===== Supplied material
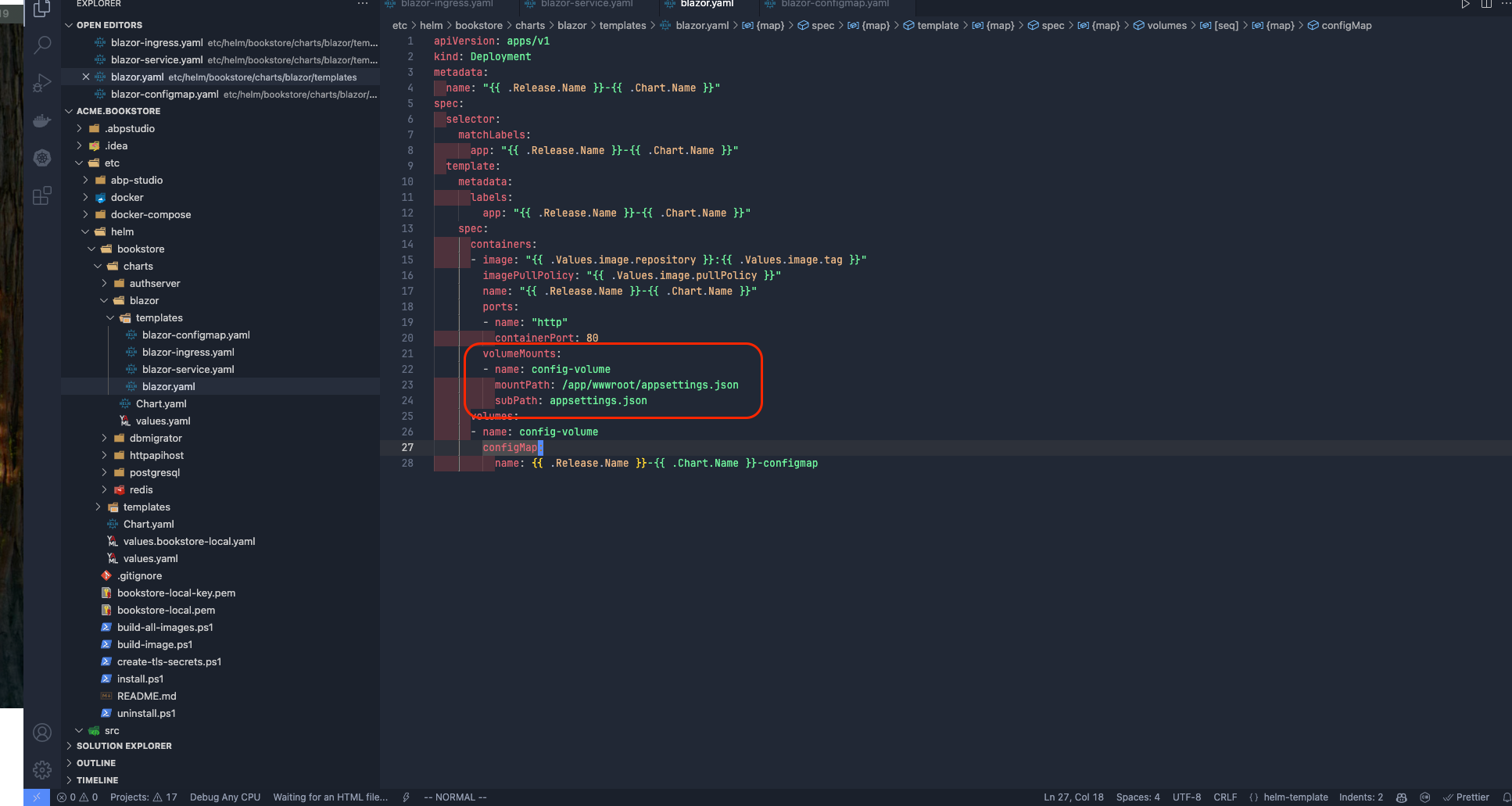Change the helm-template language mode

[x=1295, y=797]
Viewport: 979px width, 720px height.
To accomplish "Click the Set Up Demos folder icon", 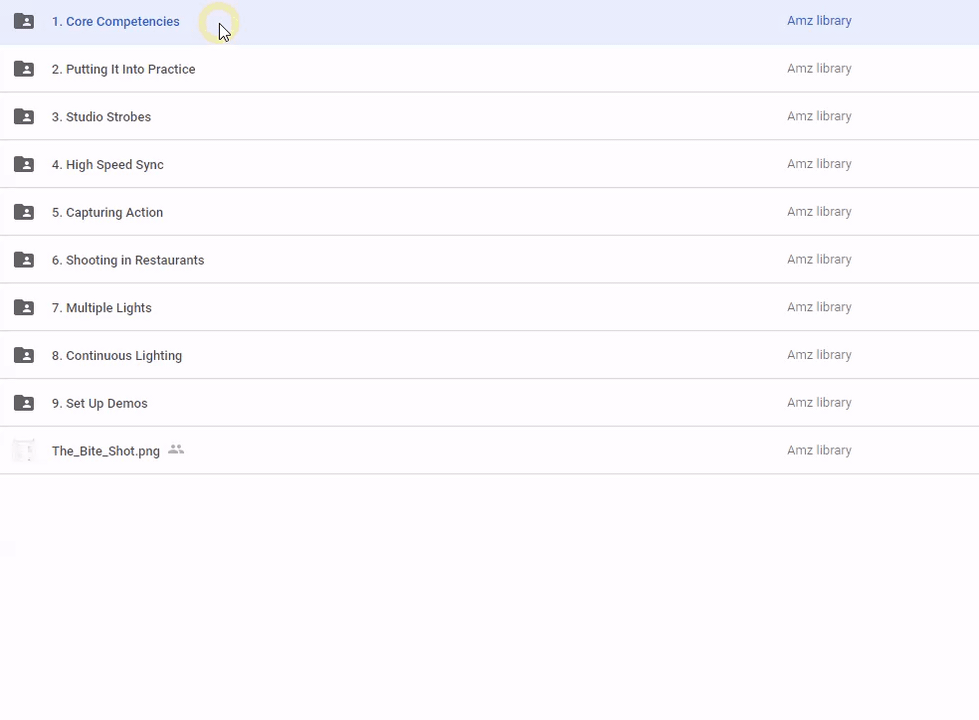I will pyautogui.click(x=24, y=403).
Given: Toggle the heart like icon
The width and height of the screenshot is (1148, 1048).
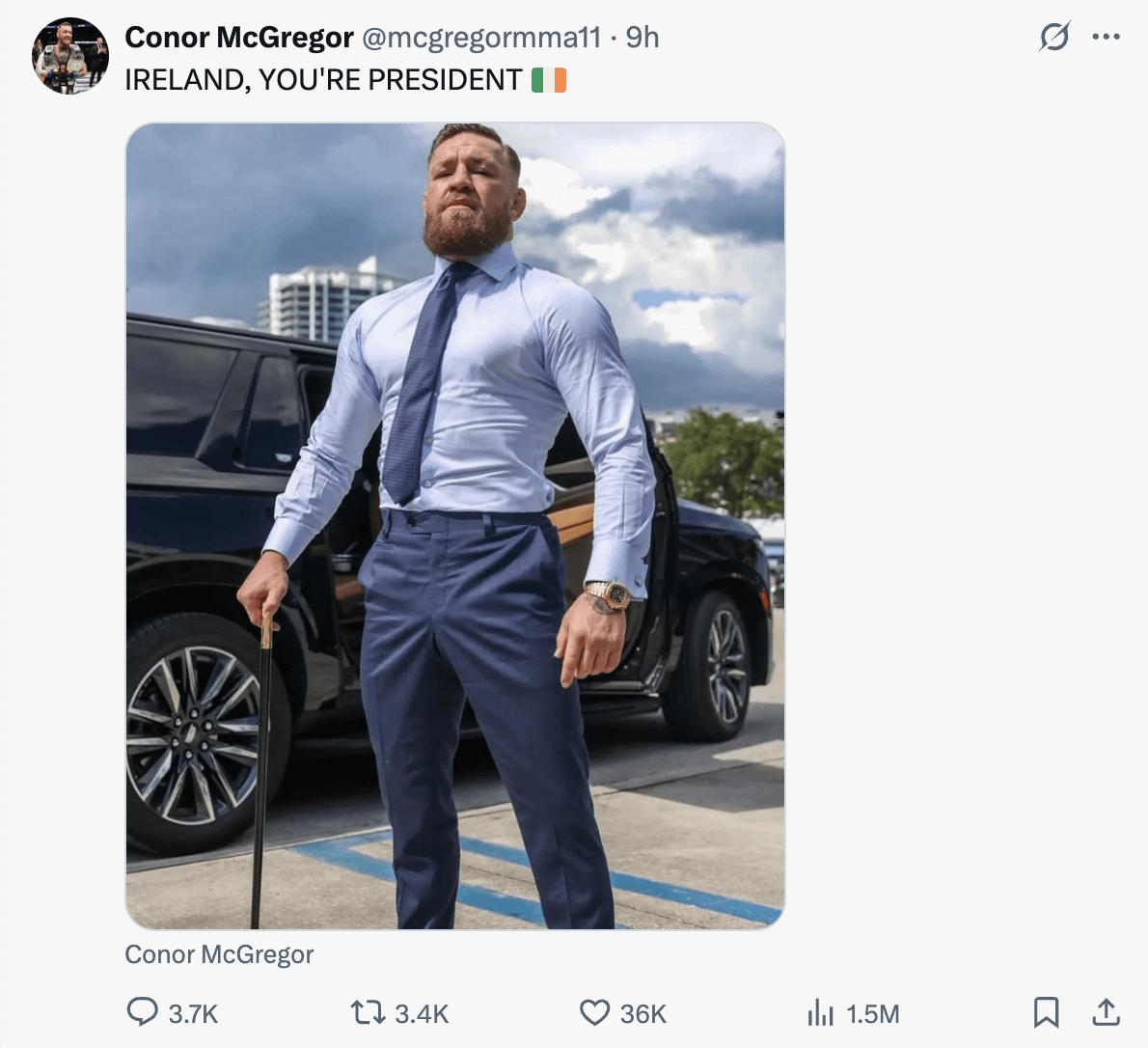Looking at the screenshot, I should point(594,1012).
==========
Problem to solve: What should appear is an exact copy of the lines from the one containing "Given: Toggle the heart like icon" through the last line of the records above, pictures excluded.

Answer section:
Given: Toggle the heart like icon
The width and height of the screenshot is (1148, 1048).
Looking at the screenshot, I should point(594,1012).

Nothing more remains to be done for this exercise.